En la biblioteca, buscó un asiento cerca de la ventana, donde la brisa caliente entraba cargada de olor a asfalto. Su nuevo docente apareció unos minutos después, y le habló como si fueran amigos de toda la vida. A diferencia de los demás, él no parecía perdido en una adolescencia tardía. Su edad le daba otra presencia, y aunque hablaba poco, la sola existencia de alguien cercano en edad a ella ya la hacía sentir menos sola.

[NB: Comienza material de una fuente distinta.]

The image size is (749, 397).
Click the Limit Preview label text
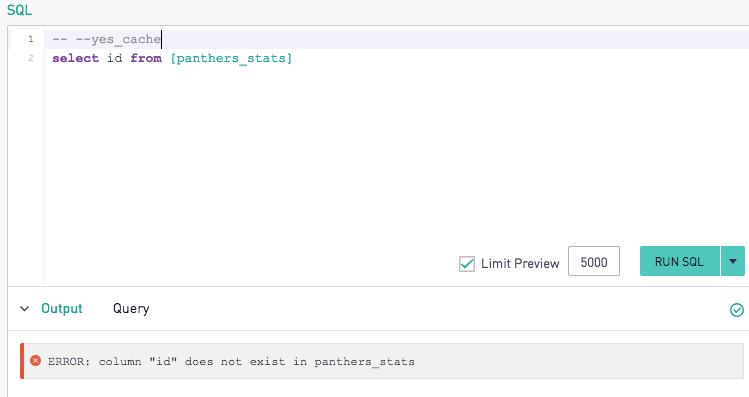[520, 264]
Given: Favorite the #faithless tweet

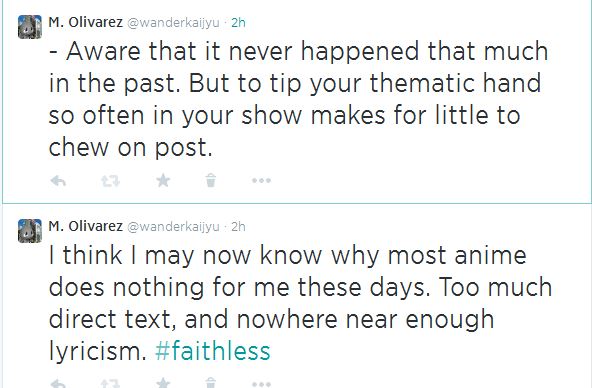Looking at the screenshot, I should point(163,383).
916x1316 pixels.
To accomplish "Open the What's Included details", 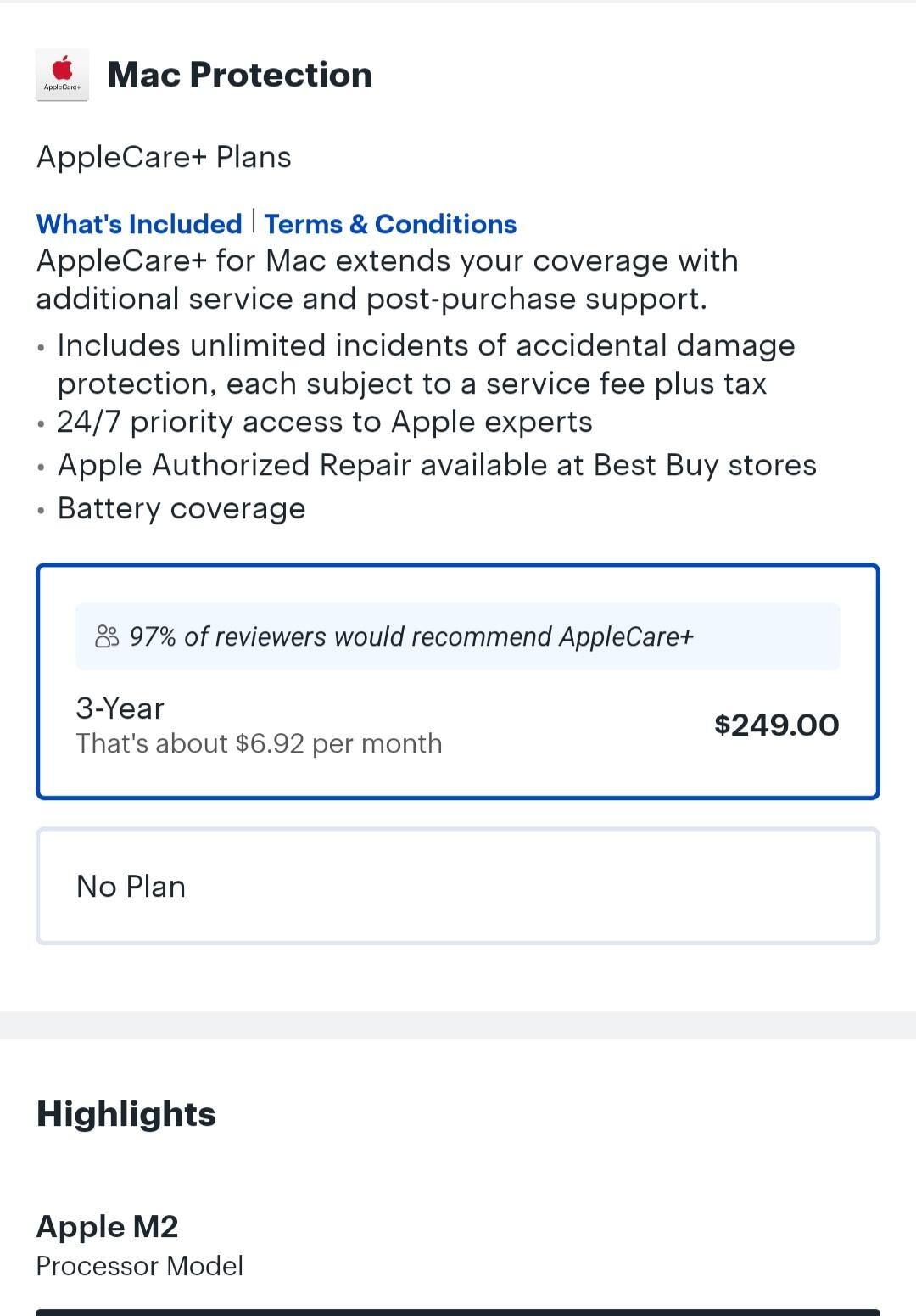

— ¿Descansaste algo el fin de semana? —preguntó él al sentarse a su lado.
Isela lo miró de reojo, y por un momento pensó en decirle que había pasado todo el domingo escribiendo, leyendo y hablando con su gato como si fuese un humano de carne y hueso.
Pero se encogió de hombros y sonrió apenas.
—Más o menos. ¿Y tú? —respondió, intentando sonar despreocupada.
—Lo mismo —contestó él, acomodando sus carpetas con un movimiento que parecía natural, confiado.
La conversación se apagó ahí, pero Isela sintió un alivio extraño. A veces no hacía falta hablar demasiado. Ella repasó mentalmente ochenta temas diferentes para continuar la charla, pero simplemente no tenía ganas. Sentía que, a veces, solo estar cerca de alguien sin hablar ya era suficiente.
Al salir de la biblioteca, se encontró con sus amigas, Selena y Livia, quienes la esperaban cerca de la cafetería. Livia era de las más jóvenes del grupo, apenas veinte años, llena de energía y con el cabello teñido de un rojo intenso. Selena, un poco más serena pero igual de risueña, siempre llevaba galletas en la mochila para compartir.
— ¡Isela! —Gritó Selena, agitando la mano—. Ven, vamos al parque, que el calor en los pasillos está insoportable.
El grupo caminó hasta el parque frente al campus, donde los árboles ofrecían algo de sombra. El aire olía a tierra seca y hojas caídas, una mezcla entre el verano que se resistía a irse y el otoño que apenas insinuaba su llegada.
—Dime la verdad —empezó Livia, con una sonrisa traviesa—, ¿qué tanto hablas con Damian en la biblioteca?
Isela se sonrojó sin querer, intentando desviar la mirada.
—No mucho, la verdad es que he tenido conversaciones más interesantes con mi gato —replicó, bromeando para no mostrar lo nerviosa que se sentía.
—Ajá —dijo Selena, riéndose—. Pues yo digo que deberían hablar más. Vaya uno a saber.
Pasaron un rato ahí, entre charlas sin sentido y risas que a veces le parecían demasiado juveniles, pero que también la aliviaban. Livia contaba anécdotas de sus viajes familiares; Selena hablaba de los problemas con un profesor; ambas intentaban arrastrar a Isela a su mundo, aunque a veces ella sentía que no pertenecía del todo.
Cuando regresó a su departamento, el sol ya caía y la ciudad se pintaba de un naranja cálido. Rufián la esperaba en la puerta, como si supiera la hora exacta de su llegada. Al abrir la puerta, el gato corrió hacia su taza de agua, que por alguna razón siempre parecía medio vacía.
— ¡Ya la llené ayer! —Se quejó Isela—. Pero si insistes, te lo vuelvo a cargar.
Lo levantó en brazos y lo abrazó fuerte.
—Hoy fue un día normal, ¿sabes? —le dijo al gato, mientras él ronroneaba—. Pero me alegra volver a casa.
Se dejó caer en el sofá otra vez, con los ojos fijos en el techo. Afuera, las voces de la calle seguían vivas, recordándole que el mundo no se detenía aunque ella se sintiera atrapada en una rutina que aún no entendía.
— ¿Cuánto más durará esta sensación de no encajar? —murmuró, más para sí misma que para Rufián.
Sin darse cuenta, su mente volvió a la imagen de Damian, serio, acomodando sus papeles, sentado junto a ella en la biblioteca. Una chispa diminuta, apenas un respiro distinto en medio del ruido de la universidad. Quizás Selena tenía razón, debería conversar con él.
Aquel pensamiento se sentía cada vez más lejano mientras sus ojos se cerraban a la par que el sol desaparecía, y la noche se adueñaba de la ciudad. Pero antes de rendirse al sueño, juraría haber escuchado su nombre susurrado desde la ventana entreabierta, como si alguien la llamara sin ser visto.